Paper detail

A construction of full qed using finite dimensional Hilbert space

While causal perturbation theory and lattice regularisation allow treatment of the ultraviolet divergences in qed, they do not resolve the issues of constructive field theory, or show the validity of qed except as a perturbation theory. I present a rigorous construction of quantum and classical electrodynamics from fundamental principles of quantum theory. Hilbert space of dimension N is justified from statements about measurements with finite range and resolution. Using linear combinations of basis kets, a continuum of kets, |x> for x in R^3, is constructed such that the inner product can be expressed as a finite sum or as an integral.

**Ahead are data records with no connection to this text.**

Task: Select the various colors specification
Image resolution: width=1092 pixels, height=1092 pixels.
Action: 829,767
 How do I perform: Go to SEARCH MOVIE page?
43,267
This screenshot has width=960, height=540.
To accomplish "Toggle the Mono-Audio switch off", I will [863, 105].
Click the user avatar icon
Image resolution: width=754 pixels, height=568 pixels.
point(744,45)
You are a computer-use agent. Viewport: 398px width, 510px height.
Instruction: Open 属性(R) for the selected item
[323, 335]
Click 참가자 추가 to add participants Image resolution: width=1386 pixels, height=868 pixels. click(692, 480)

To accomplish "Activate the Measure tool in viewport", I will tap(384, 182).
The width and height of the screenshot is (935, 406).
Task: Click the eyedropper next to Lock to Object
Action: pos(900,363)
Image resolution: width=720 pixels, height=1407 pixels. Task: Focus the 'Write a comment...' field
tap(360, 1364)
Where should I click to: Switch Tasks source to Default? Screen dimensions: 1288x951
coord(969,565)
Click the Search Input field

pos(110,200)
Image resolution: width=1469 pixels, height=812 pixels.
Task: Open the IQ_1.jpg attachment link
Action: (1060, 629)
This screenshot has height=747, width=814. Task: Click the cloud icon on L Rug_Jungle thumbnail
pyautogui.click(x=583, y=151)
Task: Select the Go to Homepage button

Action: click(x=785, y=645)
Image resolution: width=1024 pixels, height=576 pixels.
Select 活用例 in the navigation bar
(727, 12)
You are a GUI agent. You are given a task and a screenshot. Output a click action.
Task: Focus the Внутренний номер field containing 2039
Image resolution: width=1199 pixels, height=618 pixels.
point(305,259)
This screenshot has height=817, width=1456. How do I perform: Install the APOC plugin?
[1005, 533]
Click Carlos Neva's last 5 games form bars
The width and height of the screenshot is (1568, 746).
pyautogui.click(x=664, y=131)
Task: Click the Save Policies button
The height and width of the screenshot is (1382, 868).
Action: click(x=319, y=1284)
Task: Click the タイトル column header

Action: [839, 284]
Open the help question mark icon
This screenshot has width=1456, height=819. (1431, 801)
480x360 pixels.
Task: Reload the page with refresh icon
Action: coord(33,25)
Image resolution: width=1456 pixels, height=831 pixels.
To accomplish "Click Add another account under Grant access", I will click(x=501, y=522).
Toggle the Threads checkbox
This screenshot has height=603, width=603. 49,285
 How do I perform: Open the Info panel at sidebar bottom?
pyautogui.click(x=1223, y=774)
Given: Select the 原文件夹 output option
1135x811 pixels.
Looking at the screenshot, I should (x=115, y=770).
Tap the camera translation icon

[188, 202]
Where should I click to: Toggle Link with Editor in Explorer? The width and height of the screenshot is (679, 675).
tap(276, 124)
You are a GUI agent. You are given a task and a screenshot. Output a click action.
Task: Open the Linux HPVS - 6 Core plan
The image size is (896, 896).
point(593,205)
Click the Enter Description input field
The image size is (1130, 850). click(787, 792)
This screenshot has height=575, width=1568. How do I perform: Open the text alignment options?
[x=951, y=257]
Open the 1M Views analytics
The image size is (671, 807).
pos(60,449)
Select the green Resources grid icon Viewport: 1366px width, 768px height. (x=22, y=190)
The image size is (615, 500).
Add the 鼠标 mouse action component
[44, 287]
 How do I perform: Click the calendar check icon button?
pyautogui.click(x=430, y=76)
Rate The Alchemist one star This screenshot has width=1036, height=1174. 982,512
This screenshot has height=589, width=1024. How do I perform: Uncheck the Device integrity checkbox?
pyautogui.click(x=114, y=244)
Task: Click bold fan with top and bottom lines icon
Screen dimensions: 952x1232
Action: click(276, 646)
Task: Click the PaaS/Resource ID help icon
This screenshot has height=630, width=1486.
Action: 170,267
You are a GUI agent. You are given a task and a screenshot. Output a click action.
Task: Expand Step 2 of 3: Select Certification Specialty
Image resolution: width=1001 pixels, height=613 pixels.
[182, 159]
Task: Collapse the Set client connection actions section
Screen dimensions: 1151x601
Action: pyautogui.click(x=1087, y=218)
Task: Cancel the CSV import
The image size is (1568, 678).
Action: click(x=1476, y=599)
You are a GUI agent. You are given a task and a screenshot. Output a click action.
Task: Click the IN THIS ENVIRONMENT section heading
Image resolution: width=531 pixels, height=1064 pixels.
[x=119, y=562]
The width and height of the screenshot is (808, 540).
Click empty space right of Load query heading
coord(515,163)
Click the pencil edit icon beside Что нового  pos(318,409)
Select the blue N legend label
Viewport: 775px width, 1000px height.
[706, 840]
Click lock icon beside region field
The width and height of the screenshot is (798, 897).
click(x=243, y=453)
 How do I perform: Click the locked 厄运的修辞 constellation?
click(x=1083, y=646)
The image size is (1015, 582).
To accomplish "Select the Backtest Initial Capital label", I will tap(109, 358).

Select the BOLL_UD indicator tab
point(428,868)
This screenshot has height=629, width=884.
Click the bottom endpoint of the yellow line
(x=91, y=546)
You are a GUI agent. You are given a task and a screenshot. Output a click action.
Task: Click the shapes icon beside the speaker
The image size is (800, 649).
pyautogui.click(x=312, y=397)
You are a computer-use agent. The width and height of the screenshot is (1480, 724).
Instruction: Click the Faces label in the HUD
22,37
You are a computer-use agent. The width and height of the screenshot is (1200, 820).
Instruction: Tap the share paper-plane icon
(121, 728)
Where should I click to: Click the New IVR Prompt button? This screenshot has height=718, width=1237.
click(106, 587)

Vectors are smooth wave functions such that differential operators are defined and the choice of basis has no affect on underlying physics. Quantum field operators, phi(x) for x in R^4, are constructed from creation and annihilation operators on Fock space, obey quantum covariance and locality, and are suitable for a description of particle interactions under the Feynman-Stückelberg interpretation. It is shown that the formulation is consistent and that any dependency on a lattice arises from measurement, not from underlying physics. In consequence, and because the continuum is constructed from linear combinations of basis kets, it is not required to take the limit N-->oo. Quantum fields are defined on a continuum, and are operator valued functions, not distributions. The interacting Dirac equation, Maxwell's equations and the Lorentz force law are derived, showing that qed is a complete theory of the electromagnetic interaction, not just a perturbation theory and that bare mass and charge are the physical values. Up to the accuracy of measurement, predictions of perturbation theory are identical to those of standard qed with all loop divergences removed. The standard perturbation expansion is asymptotic to the finite expansion given here.